TASK GOAL -
Every line of the records below from the line with "Viewport: 161px width, 283px height." up to and including the line with "Close the Account Settings page" must be reproduced exactly, and no line outside that range.

*** Opening GIVEN DATA ***

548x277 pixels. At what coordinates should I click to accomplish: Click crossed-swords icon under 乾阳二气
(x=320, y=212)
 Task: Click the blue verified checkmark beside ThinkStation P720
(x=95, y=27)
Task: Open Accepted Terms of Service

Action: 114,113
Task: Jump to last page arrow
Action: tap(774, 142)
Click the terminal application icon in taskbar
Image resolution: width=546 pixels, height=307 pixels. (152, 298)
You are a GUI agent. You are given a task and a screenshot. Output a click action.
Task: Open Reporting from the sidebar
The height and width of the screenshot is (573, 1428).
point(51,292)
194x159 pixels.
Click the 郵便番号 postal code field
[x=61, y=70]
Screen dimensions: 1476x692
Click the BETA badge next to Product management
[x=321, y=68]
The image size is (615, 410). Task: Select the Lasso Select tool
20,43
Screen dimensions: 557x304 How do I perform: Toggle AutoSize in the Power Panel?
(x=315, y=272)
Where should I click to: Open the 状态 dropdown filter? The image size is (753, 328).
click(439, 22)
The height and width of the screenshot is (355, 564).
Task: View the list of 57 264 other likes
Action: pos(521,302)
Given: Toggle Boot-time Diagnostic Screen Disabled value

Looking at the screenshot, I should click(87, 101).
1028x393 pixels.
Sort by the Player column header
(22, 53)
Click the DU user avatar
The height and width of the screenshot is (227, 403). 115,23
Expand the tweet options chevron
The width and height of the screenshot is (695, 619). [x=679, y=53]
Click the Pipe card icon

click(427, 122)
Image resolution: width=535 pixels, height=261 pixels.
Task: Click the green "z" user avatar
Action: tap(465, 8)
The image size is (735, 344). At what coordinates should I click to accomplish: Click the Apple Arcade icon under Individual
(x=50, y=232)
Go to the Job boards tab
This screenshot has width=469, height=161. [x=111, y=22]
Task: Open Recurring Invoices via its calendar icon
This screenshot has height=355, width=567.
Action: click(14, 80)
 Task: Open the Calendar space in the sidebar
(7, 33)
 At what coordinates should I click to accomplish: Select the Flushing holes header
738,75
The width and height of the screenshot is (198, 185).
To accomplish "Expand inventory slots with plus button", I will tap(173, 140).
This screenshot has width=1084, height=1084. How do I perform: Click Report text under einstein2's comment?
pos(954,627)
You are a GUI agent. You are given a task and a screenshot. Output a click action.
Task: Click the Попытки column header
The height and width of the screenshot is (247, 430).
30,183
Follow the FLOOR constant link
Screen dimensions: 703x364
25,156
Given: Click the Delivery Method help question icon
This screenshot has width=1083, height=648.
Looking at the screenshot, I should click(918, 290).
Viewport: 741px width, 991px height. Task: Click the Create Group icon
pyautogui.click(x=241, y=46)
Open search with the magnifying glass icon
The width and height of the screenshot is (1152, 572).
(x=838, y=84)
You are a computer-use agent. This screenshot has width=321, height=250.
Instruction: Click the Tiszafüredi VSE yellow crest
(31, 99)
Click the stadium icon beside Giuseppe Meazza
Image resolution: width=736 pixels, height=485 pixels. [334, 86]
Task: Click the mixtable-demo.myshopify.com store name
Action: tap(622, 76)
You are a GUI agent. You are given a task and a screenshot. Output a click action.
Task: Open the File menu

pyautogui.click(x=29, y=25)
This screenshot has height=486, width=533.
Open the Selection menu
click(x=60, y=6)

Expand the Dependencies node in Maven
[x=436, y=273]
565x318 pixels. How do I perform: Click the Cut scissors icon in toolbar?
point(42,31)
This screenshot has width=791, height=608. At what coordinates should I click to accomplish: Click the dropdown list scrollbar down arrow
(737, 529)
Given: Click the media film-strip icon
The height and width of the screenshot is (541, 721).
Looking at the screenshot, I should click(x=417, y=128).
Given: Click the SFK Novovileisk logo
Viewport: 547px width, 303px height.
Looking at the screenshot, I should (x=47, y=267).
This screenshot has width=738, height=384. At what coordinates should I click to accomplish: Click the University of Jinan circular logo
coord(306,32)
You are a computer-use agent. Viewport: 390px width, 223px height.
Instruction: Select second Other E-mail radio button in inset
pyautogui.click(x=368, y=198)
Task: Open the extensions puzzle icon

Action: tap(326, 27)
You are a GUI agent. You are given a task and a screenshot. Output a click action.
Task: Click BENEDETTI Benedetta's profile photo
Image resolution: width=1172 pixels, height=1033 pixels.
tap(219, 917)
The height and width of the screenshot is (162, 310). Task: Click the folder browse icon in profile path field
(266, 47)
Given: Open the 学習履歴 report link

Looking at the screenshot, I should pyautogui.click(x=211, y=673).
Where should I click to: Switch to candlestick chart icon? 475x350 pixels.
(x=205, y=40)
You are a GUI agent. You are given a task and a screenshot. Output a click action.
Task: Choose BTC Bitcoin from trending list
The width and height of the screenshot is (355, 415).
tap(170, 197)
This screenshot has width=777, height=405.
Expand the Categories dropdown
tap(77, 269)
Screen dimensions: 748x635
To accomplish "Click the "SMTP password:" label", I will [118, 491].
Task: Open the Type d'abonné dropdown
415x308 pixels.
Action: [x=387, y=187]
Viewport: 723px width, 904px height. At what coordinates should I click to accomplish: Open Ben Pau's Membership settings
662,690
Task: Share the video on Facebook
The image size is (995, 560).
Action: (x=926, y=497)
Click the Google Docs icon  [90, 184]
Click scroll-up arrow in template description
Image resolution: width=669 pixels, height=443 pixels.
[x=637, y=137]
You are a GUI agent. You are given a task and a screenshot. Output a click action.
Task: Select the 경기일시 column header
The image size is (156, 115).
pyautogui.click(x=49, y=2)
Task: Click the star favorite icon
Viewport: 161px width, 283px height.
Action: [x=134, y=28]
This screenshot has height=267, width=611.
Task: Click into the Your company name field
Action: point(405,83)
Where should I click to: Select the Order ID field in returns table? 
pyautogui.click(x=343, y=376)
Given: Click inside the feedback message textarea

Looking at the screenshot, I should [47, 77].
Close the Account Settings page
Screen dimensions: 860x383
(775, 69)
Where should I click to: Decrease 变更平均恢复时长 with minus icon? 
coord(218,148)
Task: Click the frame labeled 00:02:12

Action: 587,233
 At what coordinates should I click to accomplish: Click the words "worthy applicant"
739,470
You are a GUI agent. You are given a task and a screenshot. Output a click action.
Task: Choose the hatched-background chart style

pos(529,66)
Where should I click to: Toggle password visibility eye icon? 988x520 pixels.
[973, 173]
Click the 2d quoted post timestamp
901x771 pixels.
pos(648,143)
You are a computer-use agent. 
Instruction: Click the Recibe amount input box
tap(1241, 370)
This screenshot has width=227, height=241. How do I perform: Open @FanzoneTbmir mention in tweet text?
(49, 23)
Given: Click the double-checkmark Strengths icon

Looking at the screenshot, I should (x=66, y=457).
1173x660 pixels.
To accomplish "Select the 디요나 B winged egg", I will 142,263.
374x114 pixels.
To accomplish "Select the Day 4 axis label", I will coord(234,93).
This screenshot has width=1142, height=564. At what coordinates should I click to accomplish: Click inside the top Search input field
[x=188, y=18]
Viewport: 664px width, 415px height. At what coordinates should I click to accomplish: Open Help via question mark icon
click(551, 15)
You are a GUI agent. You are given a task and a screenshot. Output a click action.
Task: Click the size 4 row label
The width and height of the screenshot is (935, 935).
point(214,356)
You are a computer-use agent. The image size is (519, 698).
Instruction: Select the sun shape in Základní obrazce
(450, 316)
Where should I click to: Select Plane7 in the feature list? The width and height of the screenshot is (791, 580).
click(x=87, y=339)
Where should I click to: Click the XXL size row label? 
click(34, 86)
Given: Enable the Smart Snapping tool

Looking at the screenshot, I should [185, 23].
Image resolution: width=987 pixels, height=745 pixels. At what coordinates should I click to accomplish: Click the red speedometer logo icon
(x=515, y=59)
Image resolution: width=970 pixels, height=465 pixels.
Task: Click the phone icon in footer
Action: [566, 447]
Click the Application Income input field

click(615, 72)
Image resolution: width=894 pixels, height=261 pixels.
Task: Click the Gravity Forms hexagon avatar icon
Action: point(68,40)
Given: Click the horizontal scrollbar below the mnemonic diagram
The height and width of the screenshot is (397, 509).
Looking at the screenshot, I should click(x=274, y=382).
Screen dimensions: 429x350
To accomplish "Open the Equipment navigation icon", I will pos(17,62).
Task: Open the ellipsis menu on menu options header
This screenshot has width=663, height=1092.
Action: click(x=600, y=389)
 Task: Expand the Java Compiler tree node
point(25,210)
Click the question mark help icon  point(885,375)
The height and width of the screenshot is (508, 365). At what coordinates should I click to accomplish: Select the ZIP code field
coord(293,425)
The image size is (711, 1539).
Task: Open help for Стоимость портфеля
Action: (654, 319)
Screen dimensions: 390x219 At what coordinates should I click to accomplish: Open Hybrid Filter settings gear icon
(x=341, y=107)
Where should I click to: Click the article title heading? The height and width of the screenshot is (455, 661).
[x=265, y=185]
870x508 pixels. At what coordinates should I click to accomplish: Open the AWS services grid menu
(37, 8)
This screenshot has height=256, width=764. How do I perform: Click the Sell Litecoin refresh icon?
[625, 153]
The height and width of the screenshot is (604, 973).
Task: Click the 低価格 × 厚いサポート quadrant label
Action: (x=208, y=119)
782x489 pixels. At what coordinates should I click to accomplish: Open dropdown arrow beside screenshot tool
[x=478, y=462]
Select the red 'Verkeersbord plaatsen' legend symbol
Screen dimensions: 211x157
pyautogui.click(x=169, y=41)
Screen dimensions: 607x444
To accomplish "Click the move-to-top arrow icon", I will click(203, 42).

*** Closing GIVEN DATA ***

EXERCISE RESPONSE -
Viewport: 161px width, 283px height.
Action: [x=134, y=28]
This screenshot has height=267, width=611.
Task: Click into the Your company name field
Action: point(405,83)
Where should I click to: Select the Order ID field in returns table? 
pyautogui.click(x=343, y=376)
Given: Click inside the feedback message textarea

Looking at the screenshot, I should [47, 77].
Close the Account Settings page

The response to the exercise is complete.